The world is stunned, in a good way, of news that Trump and Kim Jon Un are to meet. Two things drove this. The first is the north Korea is feeling the pinch of stranglehold sanctions. The second is the presence, in home waters, of the largest nuclear strike force ever assembled, combat ready and able to respond in less than one minute to an order to entirely destroy North Korea. Not one but three carrier groups are visible on the surface, heaven knows what is beneath the waves and still more still over the horizon.

But what gave effect to the meeting plan was the intervention of South Korea as the broker and lead negotiator. And the subtle reason Kim Jon Un went with their plan and the reason President Moon pressed forward with what to many seemed pointless overtures with such vigour, is the evident truth that BOTH Koreas would go under if the US pressed the button. The prize for Kim is what, as this blog pointed out from the very beginning of this drama, he wanted all along. A meeting with the President of the United States on equal terms.

Water

If ever a case needed to be made that privatising water was a big mistake as many Tories thought at the time, it was the shocking fact of Jaguar Land Rover having to halt production because of water shortages due to ruptures in the supply system from the cold weather. It was nothing to do with the weather, which sometimes comes very hot and at others very cold. It  is because the companies responsible have not maintained their networks properly so that they are weather resilient. Too little investment and too many dividends.

Putin’s New Missiles

Saturday, March 3rd, 2018

Since the end of the Cold War I have been arguing and writing for a more inclusive approach to Russia. The reasons are well rehearsed and need not be repeated here. I have also said that however you wish to describe her and however sniffy you are about her interpretation of democracy, Mother Russia is one of the most powerful countries on earth and was critical in the defeat of Napoleon, the Kaiser and Hitler.

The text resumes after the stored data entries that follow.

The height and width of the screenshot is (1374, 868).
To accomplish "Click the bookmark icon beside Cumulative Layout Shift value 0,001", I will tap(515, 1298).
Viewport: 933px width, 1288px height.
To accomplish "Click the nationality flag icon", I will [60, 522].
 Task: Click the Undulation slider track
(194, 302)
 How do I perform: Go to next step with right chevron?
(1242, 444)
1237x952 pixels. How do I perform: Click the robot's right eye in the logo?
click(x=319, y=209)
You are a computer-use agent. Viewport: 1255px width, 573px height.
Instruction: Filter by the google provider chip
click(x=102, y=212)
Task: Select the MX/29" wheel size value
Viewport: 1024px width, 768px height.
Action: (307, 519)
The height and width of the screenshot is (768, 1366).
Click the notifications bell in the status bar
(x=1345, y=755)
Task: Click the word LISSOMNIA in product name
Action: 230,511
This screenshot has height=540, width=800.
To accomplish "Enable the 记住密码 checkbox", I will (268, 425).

It is also interesting to recall that although Russian weapons have never appeared in the same variety as those in the West, enemies have found them to be conspicuously effective. In WWII the Nazis discovered that the T34 was the better tank by far, that the sub-machine gun carried by street fighting troops was deadly in close urban combat, that the Soviet field howitzer was more destructive, and the rocket launched artillery, known as the Stalin organ, was in a class of its own. Not only did they all work, but they were more reliable and in the event of breakdown or battle damage easier to repair in the field.

It is also worth noting that the Russian shooting down Gary Powers’ U2 stunned America, which had no idea the Soviets had developed a missile of such accuracy which could reach such a height. It was Russia that launched the first orbiting satellite, put the first animal, a dog, then the first man, then the first woman, then the first group of three men, into space. Indeed America, continuously trying to catch up, only did so by putting Wernher von Braun, the German rocket scientist who had masterminded the Nazi V2 rockets which killed over 7000 Brits (as a child I was lucky to escape with near misses) in charge of getting the US to the moon.

So it should come as no surprise to discover that Russia, alarmed by America’s abandonment of the Anti Ballistic Missile treaty and its development of a system which offers a degree of protection from missile attack, has now taken a quantum leap forward with new weapons for which the West has no means of defence at all. The questions to be asked are, do these weapons actually exist and do they work reliably? Most Americans will hunker down convinced that the answers are no to both. But within the Pentagon there will be the recognition than even if the answers are no for now, one day the answers will likely be yes.

Meanwhile engaging with Trump’s doctrine of three rival powers, Putin’s message is simple. Russia is once again a rival to be reckoned with.